With regards to checking the big fuse for the starter, what type and size fuse are they do I can get some spares? Do I just unbolt the fuse panel after a battery disconnect and then it’s reachable?

Thanks for all your help, but still needing more!

HansBimmers 11-01-2019 07:01 PM

4 Attachment(s)
Quote:

Originally Posted by wpoll (Post 1170093)
Pretty sure there's no "digital" signal involved in activating the starting motor via the solenoid. I think what you are seeing on the 'scope is just "noise".

Start here maybe...?

https://www.newtis.info/tisv2/a/en/e...ontrol/arwFCfu

https://www.newtis.info/tisv2/a/en/e...ontrol/ohBOFFa

Wayne, thank you, I am going back and looking at what you posted, I think your onto something with this wiring diagram. I picked up a used power module/fuse relay setup with those funny looking (slow-blow?) fuses in it.
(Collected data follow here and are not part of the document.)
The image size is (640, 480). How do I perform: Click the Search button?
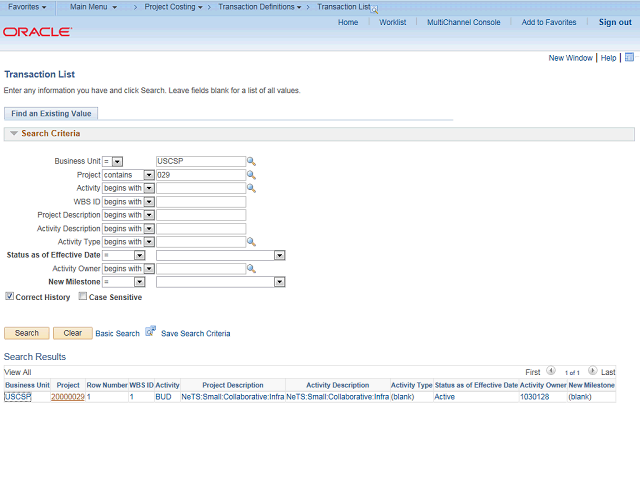pyautogui.click(x=27, y=333)
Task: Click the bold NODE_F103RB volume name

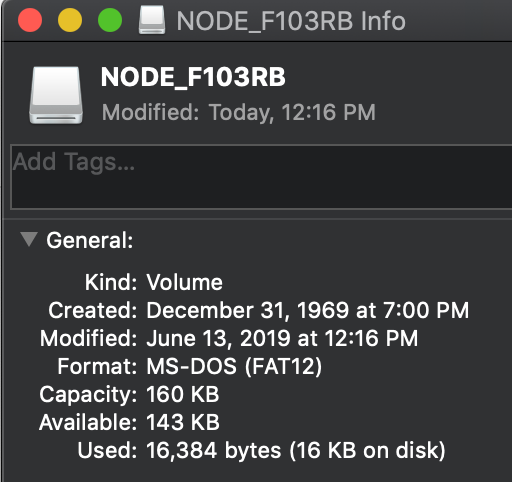Action: click(x=193, y=77)
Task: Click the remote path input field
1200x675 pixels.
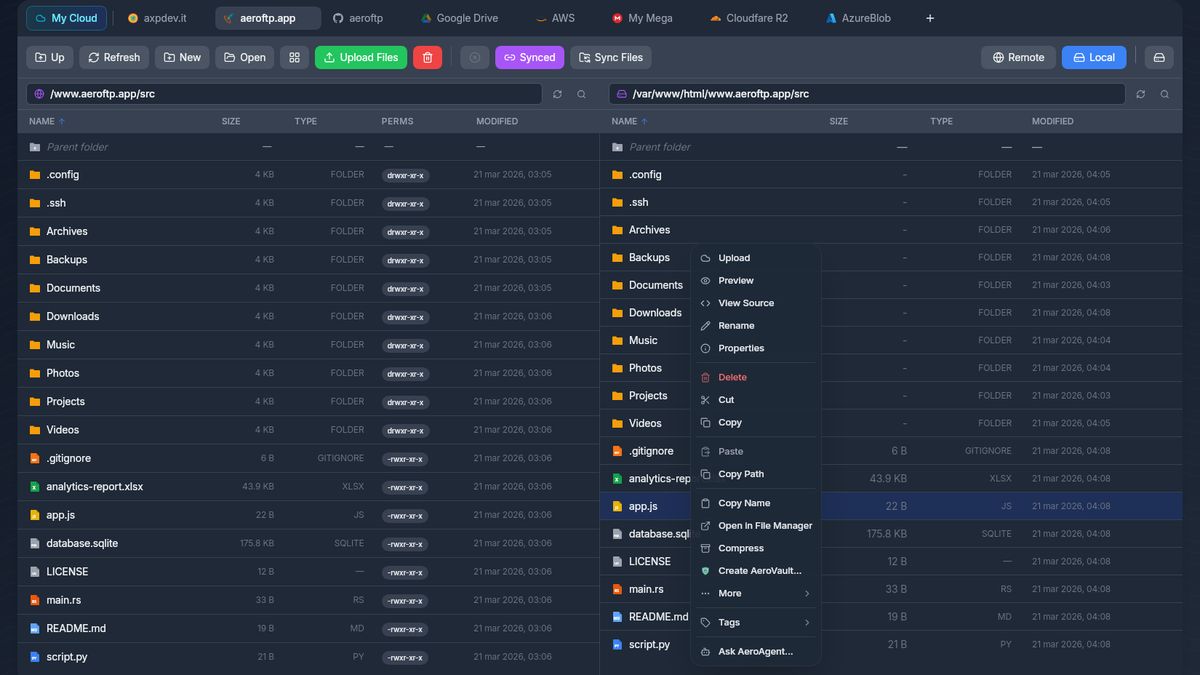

Here are some pics of the complete module for reference. Also looks like there is some electronics, circuit board, possibly part of the factory alarm immobilizer in there:

HansBimmers 12-14-2019 07:33 PM

The weather up in Northern Vermont had been pretty horrible for the last month starting with getting 10" of snow in mid November over one night, but today we got a respite from the weather and it was mild out!
I tested the big odd fuse for the starter on the back of the fuse panel, and there was 0.004 ohms between poles, so it appears good.

I'm running out of things to test to get this 01' X5 started. I also tried the leave the ignition on for 20 minutes and try starting it, didn't start it.

Funny thing was, the first night it started acting up and wouldn't start, it left us stranded at the mall parking lot for 2 hours while we tried jumping it, and a number of other tricks with the shifter, ignition switch, brake pedal and lever, and after 2 hours it started and I made it home, but has not started since then.